Extract:
::::

And there are secondary considerations as well. For example, the bigger the cache the larger a target it is for soft error-causing cosmic rays (process node reductions of course shrink the physical size, but make the bits easier to flip). The larger L2+ caches get around this by including a lot of error correction circuitry, but that incrases latency and power usage (yet another reason why those caches are slower than L1). From the intro of
a paper (PDF) from Carnegie Mellon
Rising soft-error rates are a major concern for modern microprocessor designers. The reduction in charge stored in memory cells, a result of continued technology scaling, leaves on-chip SRAMs (e.g., caches, TLBs, register files) highly susceptible to soft errors. Coding techniques, such as SECDED ECC (single-error correct, double-error detect), are widely utilized for protecting on-chip SRAMs. For L1 data caches, however, where low access latencies are critical, the additional delay to correct ECC errors prohibits inline correction on a read. In the event an error is detected on a read, recent designs such as the AMD Opteron throw a machine check exception asynchronously, potentially halting the machine to prevent silent data corruption.
Further compounding problems, recent work suggests that spatial multi-bit errors, where a single cosmic particle strike upsets multiple neighboring memory cells, are increasingly likely at future technology nodes. Bit interleaving, also called column multiplexing, is the conventional approach used to protect memory arrays from spatial multi-bit errors. In bit interleaving, bits belonging to multiple ECC check words are physically interleaved so that a spatial multi-bit error does not affect adjacent bits from a single check word. For SRAMs in a high-performance processor, however, our results indicate that interleaving beyond two-way is prohibitively expensive from a power perspective as a result of the additional precharging of bitlines from the interleaved data.
The bigger the L1 cache, the more they have to worry about soft errors (and what to do about them). This may not be as important a factor in keeping L1 caches small as some of the other things already mentioned, but when you're designing the critical path parts of a processor
everything has an effect that has to be considered.

::::

Dataset extract:
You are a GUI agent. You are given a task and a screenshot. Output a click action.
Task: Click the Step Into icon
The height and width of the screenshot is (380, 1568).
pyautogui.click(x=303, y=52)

::::

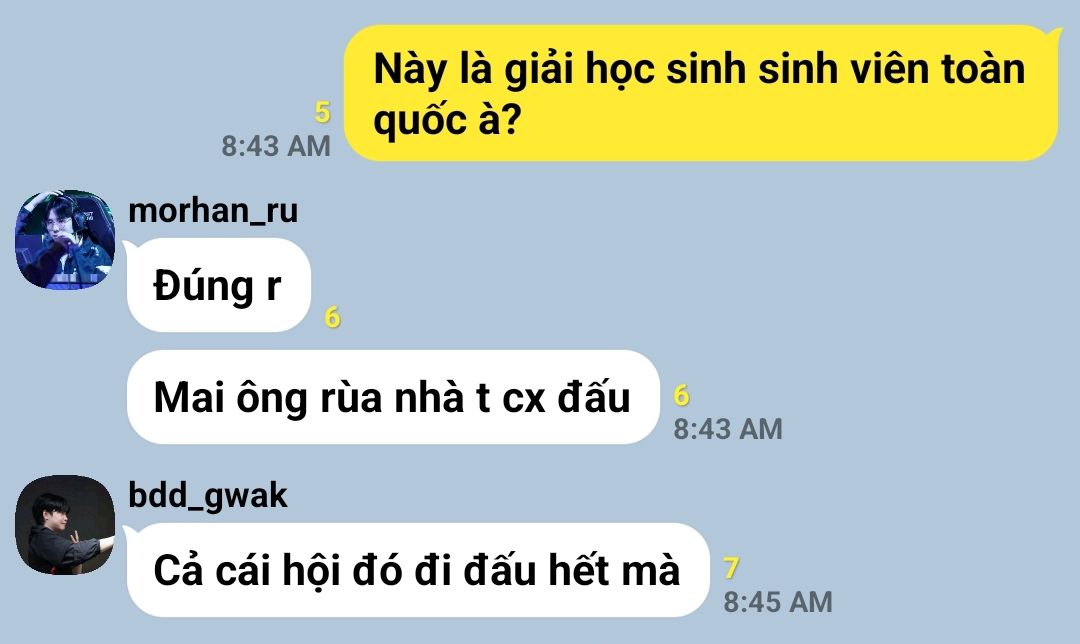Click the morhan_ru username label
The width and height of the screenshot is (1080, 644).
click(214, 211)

::::

In the post on cache soft errors, turn the paragraph that begins "Rising soft-error rates" into a short list that keeps its main facts. The records were taken from a different source than the post.

- Rising soft-error rates are a major concern for modern microprocessor designers.
- Continued technology scaling reduces the charge stored in memory cells, which makes on-chip SRAMs (caches, TLBs, register files) highly prone to soft errors.
- Coding techniques such as SECDED ECC (single-error correct, double-error detect) are widely used to protect on-chip SRAMs.
- In L1 data caches, low access latency is critical, so the extra delay of correcting ECC errors rules out inline correction on a read.
- When an error is detected on a read, recent designs such as the AMD Opteron throw a machine check exception asynchronously. This may halt the machine to prevent silent data corruption.